Porous Crystalline Lithium Aryloxide Thin Films

Porous Crystalline Lithium Aryloxide Thin Films

Author: Joseph Unsay

Porous coordination polymers (CP) are useful in microelectronics and smart membranes. Otherwise known as metal-organic frameworks or MOFs, the repeating units of CPs are coordination complexes. Preparation of such CPs can be done in solution; however, the inclusion of solvent molecules into the CP and their subsequent removal remain problematic. Vapor-phase methods can circumvent this challenge, but these methods have not been fully optimized to fabricate porous crystalline CPs.

Maarit Karppinen and colleagues, Aalto University, Finland, have fabricated CPs composed of lithium and hydroquinone (Q) using a combination of gas-phase atomic and molecular layer deposition techniques. The films were deposited using lithium hexamethyldisilazide (LiHMDS) and hydroquinone as precursors at temperatures between 105 °C and 280 °C. The team studied the properties of the resulting lithium aryloxide CPs (Li2Q) using X-ray diffraction and IR spectroscopy, as well as density functional theory (DFT) calculations. Both experimental and theoretical results suggest the formation of porous crystalline CP thin films.

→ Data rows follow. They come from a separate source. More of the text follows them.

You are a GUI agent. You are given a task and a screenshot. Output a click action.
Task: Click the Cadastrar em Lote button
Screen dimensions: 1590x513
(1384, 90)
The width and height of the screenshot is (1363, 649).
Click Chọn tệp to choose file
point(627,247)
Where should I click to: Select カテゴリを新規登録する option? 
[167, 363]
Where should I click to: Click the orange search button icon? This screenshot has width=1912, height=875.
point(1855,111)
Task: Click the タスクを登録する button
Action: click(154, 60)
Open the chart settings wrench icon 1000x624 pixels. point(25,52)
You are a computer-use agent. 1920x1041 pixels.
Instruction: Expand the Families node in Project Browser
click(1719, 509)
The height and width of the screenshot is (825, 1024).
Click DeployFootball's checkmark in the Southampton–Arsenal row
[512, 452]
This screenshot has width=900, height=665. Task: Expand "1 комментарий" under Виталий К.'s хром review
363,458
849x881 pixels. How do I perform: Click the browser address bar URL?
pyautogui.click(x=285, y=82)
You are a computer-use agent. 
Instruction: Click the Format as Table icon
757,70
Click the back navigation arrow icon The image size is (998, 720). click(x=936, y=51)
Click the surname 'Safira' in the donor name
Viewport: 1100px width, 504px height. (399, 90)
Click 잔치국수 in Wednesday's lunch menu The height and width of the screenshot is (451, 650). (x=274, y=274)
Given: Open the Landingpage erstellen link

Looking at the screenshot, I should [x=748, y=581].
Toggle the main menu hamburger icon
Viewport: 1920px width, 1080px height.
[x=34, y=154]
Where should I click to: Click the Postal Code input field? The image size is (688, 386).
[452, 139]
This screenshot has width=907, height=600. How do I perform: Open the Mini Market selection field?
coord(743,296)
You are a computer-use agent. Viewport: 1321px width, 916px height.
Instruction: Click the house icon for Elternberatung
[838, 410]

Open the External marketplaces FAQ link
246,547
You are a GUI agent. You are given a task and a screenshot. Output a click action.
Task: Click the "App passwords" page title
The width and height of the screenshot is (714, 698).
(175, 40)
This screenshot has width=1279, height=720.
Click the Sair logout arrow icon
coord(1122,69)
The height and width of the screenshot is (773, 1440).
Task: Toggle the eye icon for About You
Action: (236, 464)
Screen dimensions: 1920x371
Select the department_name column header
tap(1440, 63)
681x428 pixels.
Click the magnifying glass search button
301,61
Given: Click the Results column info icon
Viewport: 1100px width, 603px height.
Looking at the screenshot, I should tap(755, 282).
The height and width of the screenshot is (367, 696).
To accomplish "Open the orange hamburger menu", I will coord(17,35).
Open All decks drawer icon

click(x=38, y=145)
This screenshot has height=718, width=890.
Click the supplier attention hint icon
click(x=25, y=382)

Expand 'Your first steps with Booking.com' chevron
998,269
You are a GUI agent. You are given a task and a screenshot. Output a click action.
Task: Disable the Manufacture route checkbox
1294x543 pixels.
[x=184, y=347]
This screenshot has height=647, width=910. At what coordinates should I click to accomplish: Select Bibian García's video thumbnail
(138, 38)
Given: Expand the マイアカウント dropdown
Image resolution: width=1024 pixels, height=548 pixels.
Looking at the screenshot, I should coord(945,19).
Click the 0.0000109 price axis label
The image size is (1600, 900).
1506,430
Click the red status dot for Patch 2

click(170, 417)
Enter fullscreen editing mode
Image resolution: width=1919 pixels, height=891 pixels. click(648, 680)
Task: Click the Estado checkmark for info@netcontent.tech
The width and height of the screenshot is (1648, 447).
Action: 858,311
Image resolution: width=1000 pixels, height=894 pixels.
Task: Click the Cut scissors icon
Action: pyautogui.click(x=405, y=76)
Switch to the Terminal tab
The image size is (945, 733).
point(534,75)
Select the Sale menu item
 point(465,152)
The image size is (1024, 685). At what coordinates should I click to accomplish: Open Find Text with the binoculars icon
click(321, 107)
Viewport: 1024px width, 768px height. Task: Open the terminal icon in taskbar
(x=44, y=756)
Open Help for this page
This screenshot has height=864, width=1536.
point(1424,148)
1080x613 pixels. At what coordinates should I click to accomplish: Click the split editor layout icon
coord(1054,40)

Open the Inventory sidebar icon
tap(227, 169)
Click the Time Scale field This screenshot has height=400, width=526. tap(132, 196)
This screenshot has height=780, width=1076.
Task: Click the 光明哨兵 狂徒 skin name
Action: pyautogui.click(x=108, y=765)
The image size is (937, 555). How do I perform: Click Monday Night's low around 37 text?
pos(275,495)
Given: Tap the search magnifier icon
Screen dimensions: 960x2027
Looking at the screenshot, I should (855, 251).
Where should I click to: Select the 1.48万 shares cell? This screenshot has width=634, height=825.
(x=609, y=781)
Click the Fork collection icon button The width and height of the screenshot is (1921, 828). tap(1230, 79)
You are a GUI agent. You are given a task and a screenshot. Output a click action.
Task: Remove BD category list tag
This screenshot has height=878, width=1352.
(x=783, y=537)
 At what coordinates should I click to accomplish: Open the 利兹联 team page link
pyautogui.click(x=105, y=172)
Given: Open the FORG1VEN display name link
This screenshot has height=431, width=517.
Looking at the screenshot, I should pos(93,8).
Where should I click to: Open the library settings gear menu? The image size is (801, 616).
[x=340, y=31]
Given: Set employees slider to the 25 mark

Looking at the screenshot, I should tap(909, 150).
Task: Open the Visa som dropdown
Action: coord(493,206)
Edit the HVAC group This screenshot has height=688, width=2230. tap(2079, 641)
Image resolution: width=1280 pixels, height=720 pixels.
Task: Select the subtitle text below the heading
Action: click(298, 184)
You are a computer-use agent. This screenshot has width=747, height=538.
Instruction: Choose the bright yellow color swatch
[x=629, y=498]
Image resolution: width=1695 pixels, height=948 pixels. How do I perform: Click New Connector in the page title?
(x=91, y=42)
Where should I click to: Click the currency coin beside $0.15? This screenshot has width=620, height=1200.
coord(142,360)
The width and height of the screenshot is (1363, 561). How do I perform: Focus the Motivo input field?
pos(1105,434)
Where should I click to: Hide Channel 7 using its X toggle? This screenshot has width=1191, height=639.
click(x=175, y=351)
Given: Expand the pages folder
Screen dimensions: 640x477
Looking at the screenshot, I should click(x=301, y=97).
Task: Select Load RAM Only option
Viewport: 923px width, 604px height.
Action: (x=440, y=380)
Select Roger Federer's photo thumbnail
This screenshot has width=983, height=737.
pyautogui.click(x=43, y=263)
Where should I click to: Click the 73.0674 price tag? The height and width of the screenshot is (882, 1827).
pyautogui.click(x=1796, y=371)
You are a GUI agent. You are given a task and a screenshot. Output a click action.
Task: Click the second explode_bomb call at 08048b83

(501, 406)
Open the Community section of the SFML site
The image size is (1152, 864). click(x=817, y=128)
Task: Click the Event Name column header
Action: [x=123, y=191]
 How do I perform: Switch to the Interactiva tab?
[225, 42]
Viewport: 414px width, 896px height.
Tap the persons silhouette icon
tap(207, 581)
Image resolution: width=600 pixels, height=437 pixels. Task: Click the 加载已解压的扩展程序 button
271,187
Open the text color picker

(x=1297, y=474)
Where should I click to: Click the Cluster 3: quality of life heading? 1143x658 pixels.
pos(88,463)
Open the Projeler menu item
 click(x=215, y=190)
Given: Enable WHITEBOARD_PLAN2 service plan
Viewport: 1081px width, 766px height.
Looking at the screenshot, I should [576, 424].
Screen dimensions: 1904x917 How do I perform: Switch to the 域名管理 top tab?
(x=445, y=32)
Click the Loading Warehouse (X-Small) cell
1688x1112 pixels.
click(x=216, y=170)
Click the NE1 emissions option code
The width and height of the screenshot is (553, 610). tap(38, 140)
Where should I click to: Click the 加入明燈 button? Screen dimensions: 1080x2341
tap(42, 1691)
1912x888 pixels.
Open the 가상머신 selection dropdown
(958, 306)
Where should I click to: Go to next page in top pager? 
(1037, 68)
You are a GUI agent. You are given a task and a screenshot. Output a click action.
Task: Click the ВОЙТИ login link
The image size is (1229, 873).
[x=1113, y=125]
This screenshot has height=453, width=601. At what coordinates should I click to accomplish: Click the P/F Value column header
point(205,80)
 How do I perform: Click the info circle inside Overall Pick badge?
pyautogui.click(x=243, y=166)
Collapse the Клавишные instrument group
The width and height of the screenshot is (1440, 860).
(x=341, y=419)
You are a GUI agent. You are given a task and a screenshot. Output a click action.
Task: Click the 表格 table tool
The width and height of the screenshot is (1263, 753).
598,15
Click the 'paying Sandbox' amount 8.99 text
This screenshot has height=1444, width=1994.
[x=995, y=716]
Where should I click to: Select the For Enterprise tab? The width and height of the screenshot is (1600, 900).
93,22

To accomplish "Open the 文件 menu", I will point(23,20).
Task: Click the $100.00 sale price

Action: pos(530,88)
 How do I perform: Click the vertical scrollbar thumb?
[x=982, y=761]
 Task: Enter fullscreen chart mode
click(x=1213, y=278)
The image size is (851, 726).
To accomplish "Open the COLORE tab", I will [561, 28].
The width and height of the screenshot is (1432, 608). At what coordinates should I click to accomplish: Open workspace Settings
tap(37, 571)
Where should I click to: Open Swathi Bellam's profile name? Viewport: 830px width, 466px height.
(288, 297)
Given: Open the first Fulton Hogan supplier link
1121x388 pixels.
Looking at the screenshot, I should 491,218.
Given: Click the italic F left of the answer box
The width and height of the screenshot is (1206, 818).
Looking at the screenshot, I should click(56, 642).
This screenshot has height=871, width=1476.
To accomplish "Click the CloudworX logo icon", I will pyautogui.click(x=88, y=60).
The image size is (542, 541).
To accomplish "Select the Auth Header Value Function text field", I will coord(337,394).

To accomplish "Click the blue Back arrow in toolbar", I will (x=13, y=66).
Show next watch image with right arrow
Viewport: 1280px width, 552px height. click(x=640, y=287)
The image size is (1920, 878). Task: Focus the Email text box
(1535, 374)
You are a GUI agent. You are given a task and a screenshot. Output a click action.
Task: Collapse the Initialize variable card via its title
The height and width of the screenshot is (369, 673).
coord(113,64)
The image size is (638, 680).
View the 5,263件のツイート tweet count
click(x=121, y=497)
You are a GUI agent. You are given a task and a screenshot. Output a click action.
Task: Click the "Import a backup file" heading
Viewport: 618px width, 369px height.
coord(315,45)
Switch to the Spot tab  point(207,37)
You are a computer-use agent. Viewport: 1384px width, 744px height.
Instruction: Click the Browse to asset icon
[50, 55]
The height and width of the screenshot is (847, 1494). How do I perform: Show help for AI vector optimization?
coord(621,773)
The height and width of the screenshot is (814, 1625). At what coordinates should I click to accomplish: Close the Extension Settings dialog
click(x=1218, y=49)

Notably, the team saw differences between air-exposed Li2Q and pristine Li2Q (protected by a coating of Al2O3). Air exposure led to a uniform change in color and thickness. The researchers attribut these differences to the coordination of water molecules to the Li centers in the Li2Q thin films. After heating the air-exposed samples to 120 °C and then coating with Al2O3, the resulting Li2Q films were similar to the pristine Li2Q. This shows that the fabricated Li2Q can accommodate guest molecules (in this case, water) uniformly throughout the thin film, although the reversibility of the absorption is not ideal. According to the researchers, the work could be the basis for the development of gas-phase layer-by-layer synthesis of CPs with advanced functionalities.